__Problem to work on__: List every distinct username that appears as a post author in the piranha identification thread, in order of first appearance.

__Text provided__:
# help me out



## Apott05 (Jul 19, 2005)

What is it? sold to me as irritans. Possibly a marginatus? you tell me. Either way im happy cuz he is one mean little guy. Pic of him is @4.5 inches.


----------



## Badrad1532 (Apr 15, 2006)

I would say marginatus 100%- has alittle shape of a irritan but I would think marginatus. when I say 100% thats my opinon


----------



## Piranha Guru (Nov 24, 2005)

I would say neither based on that pic...rhom variant IMO.

Check out this pic from OPEFE: High backed diamond rhom, Peru

My marginatus is 4" and has a much pointier snout, lighter terminal tail band, much darker caudal tail band that stretches above and below the meat of the tail, and a white margin on the anterior edge of the anal fin. Anal fin is also hooked and lemon in color (as is the gill plate). Eye also lacks the red color and the dorsal fin is more peaked.

Here's another pic from OPEFE that is basically the spitting image of my marginatus: Serrasalmus marginatus


----------



## Ex0dus (Jun 29, 2005)

S. rhom

def not an irritans and def not a marginatus.


----------



## Apott05 (Jul 19, 2005)

damn it


----------



## Trigga (Jul 1, 2006)

yeah i was gonna say rhom too as soon as i saw it


----------



## piranha_guy_dan (Oct 4, 2004)

not exactly sure on what it is but i know it sure as hell needs a bit more room then that.......... thats like living in your closet


----------



## Apott05 (Jul 19, 2005)

well usually when u buy from someone who sells fish they dont get a huge tank all to themselves. This is the sellers pic. I bought the fish but decided to use the sellers pic because its clear and would work for identifying.


----------



## hastatus (Jan 16, 2003)

S. rhombeus ID complete.


----------

__Data block__:

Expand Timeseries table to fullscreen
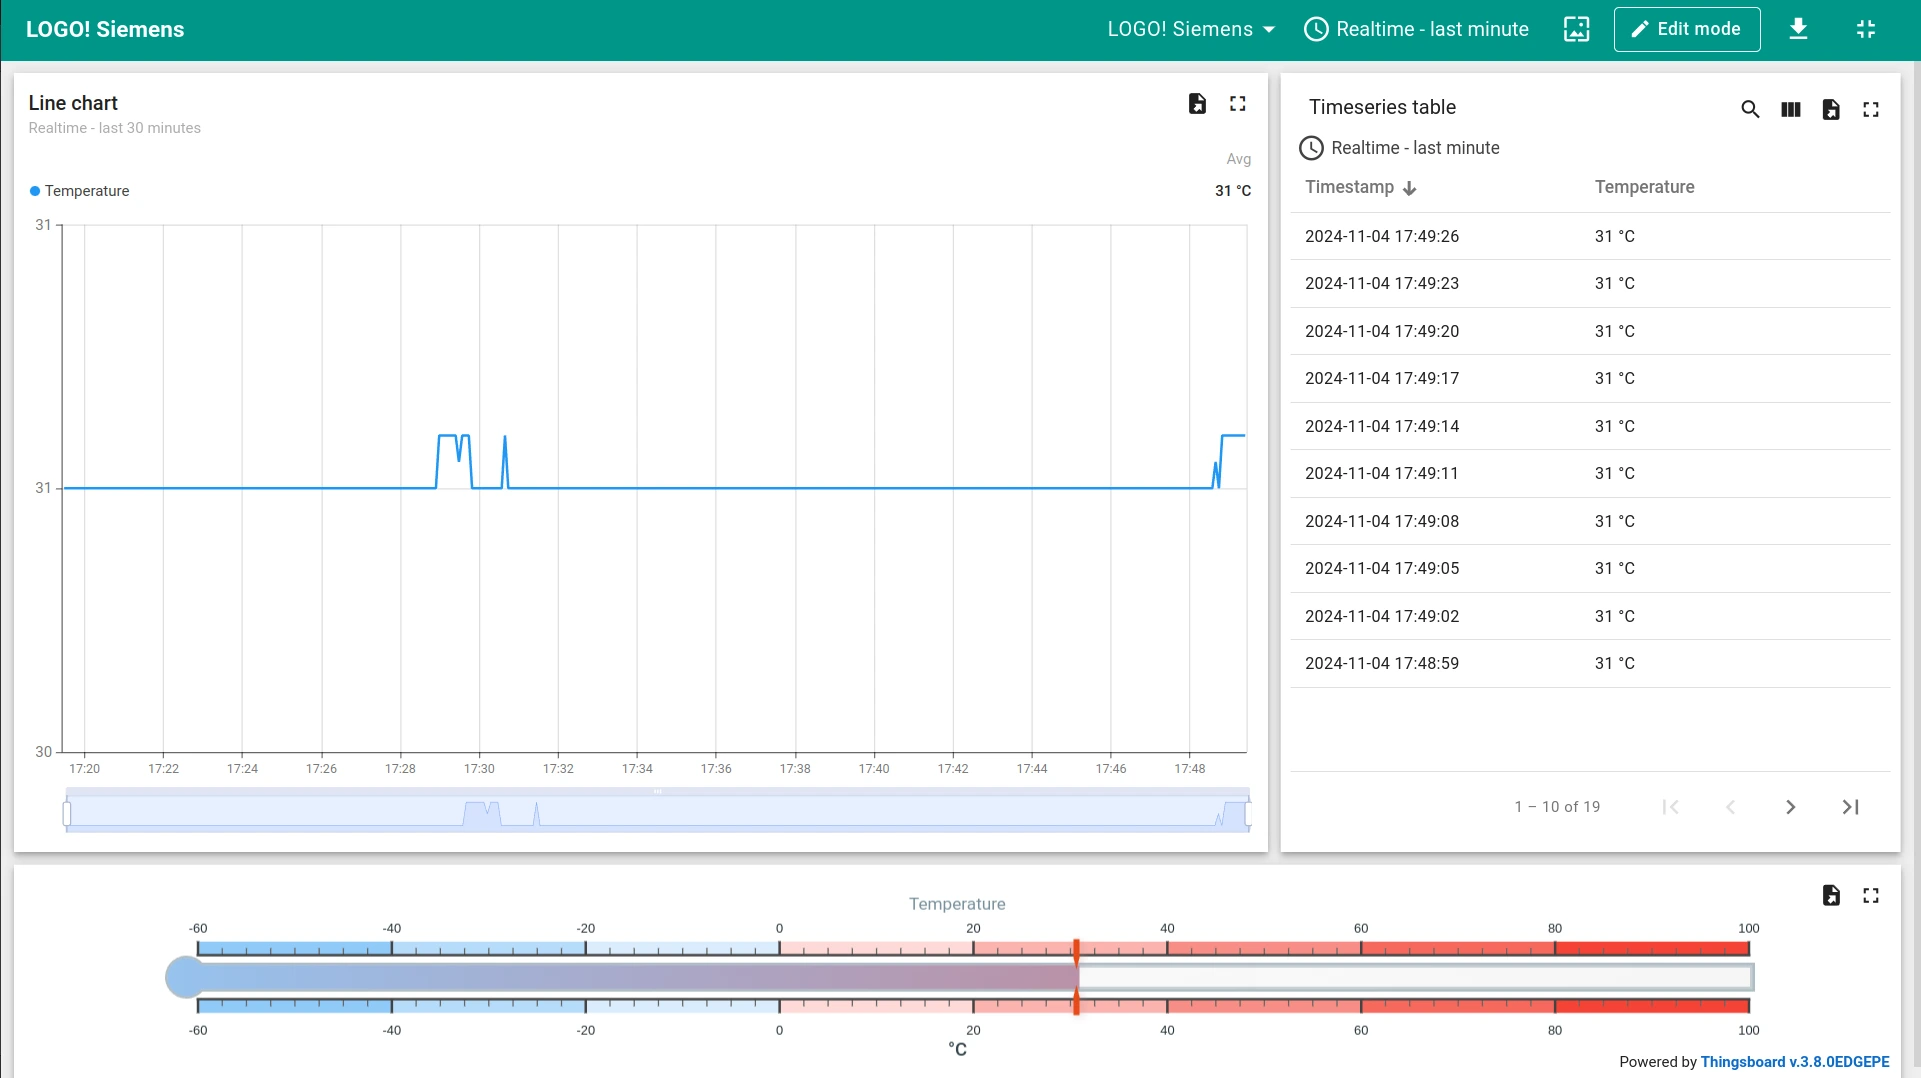This screenshot has height=1078, width=1921. click(x=1871, y=110)
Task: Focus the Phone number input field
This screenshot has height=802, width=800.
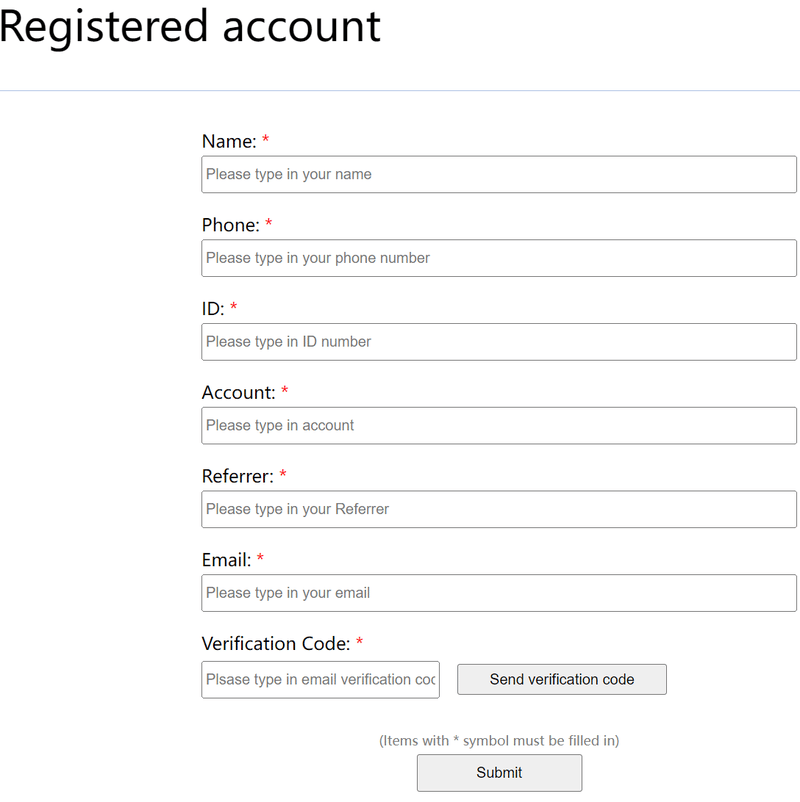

__Full solution__: Apott05, Badrad1532, Piranha Guru, Ex0dus, Trigga, piranha_guy_dan, hastatus